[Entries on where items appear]
>>>

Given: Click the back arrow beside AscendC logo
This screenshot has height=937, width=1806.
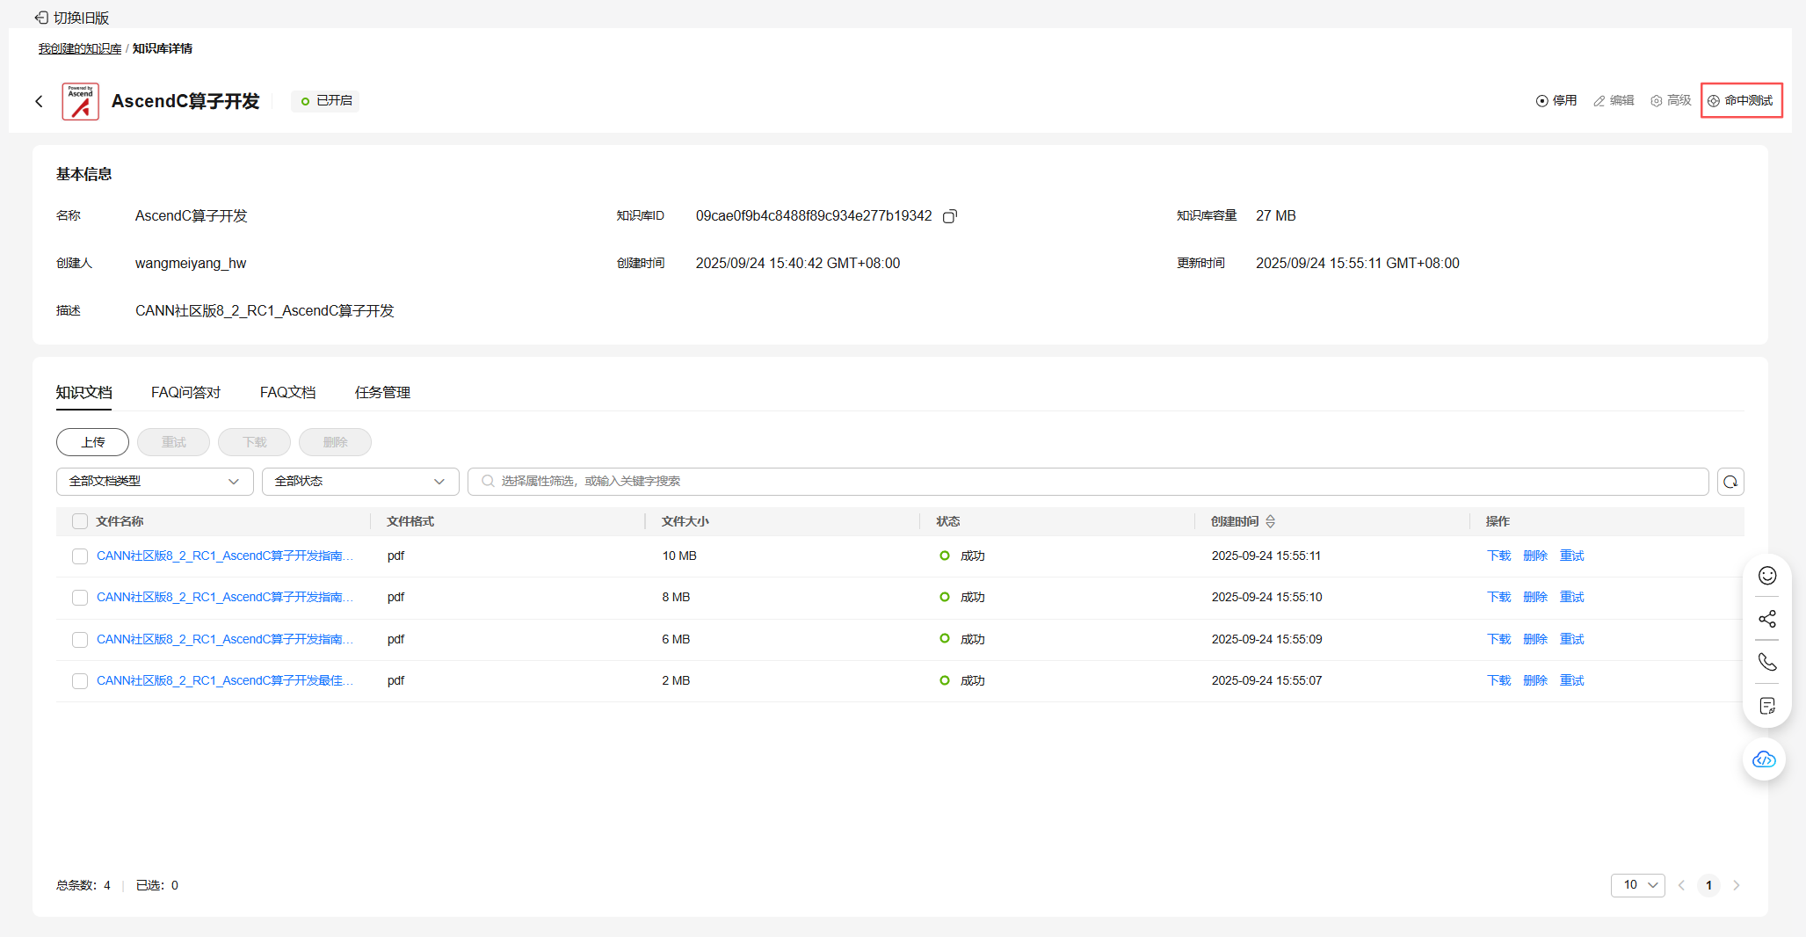Looking at the screenshot, I should click(x=39, y=102).
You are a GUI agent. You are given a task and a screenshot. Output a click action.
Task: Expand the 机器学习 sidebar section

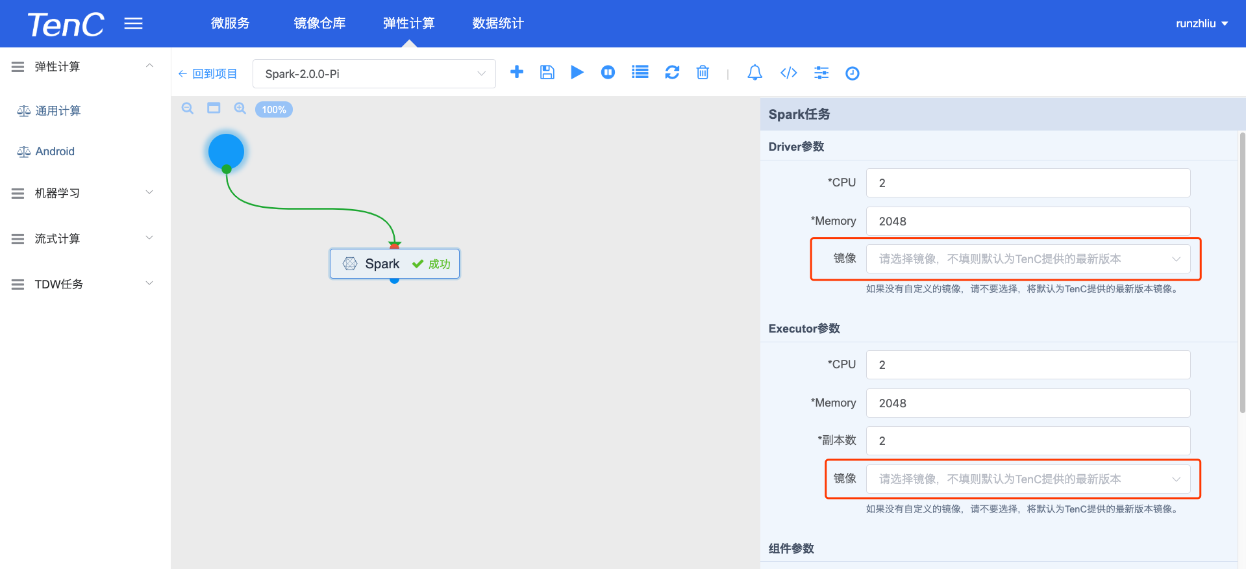point(84,193)
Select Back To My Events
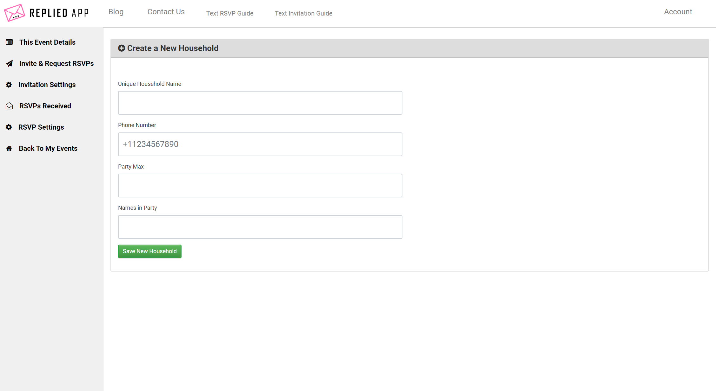The height and width of the screenshot is (391, 716). click(x=48, y=148)
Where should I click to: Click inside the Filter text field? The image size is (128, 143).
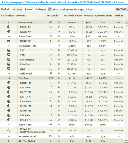(x=104, y=9)
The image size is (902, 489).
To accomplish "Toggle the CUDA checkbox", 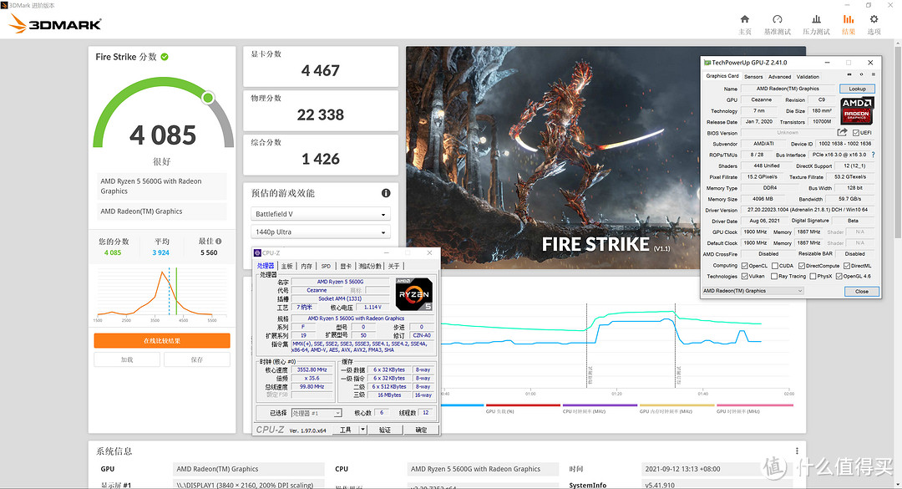I will (x=773, y=266).
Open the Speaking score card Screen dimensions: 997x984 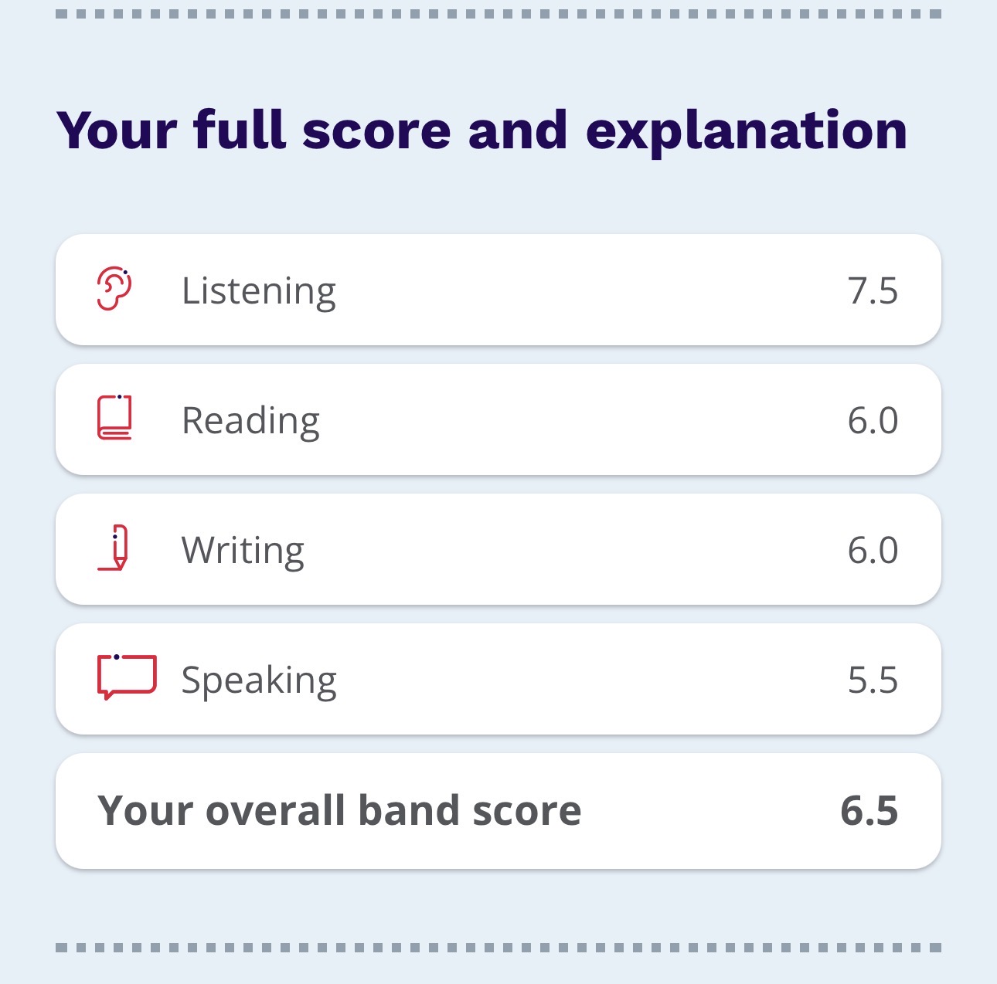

<<<

Quote the records word for word, starting at the very beginning and ending with the line that contains "The height and". Leave the pictures out.

RESPONSE BELOW:
Given: Click the back arrow beside AscendC logo
This screenshot has height=937, width=1806.
Looking at the screenshot, I should click(x=39, y=102).
You are a GUI agent. You are given a task and a screenshot. Output a click action.
Task: Expand the 机器学习 sidebar section

point(84,193)
Select Back To My Events
The height and width of the screenshot is (391, 716). click(x=48, y=148)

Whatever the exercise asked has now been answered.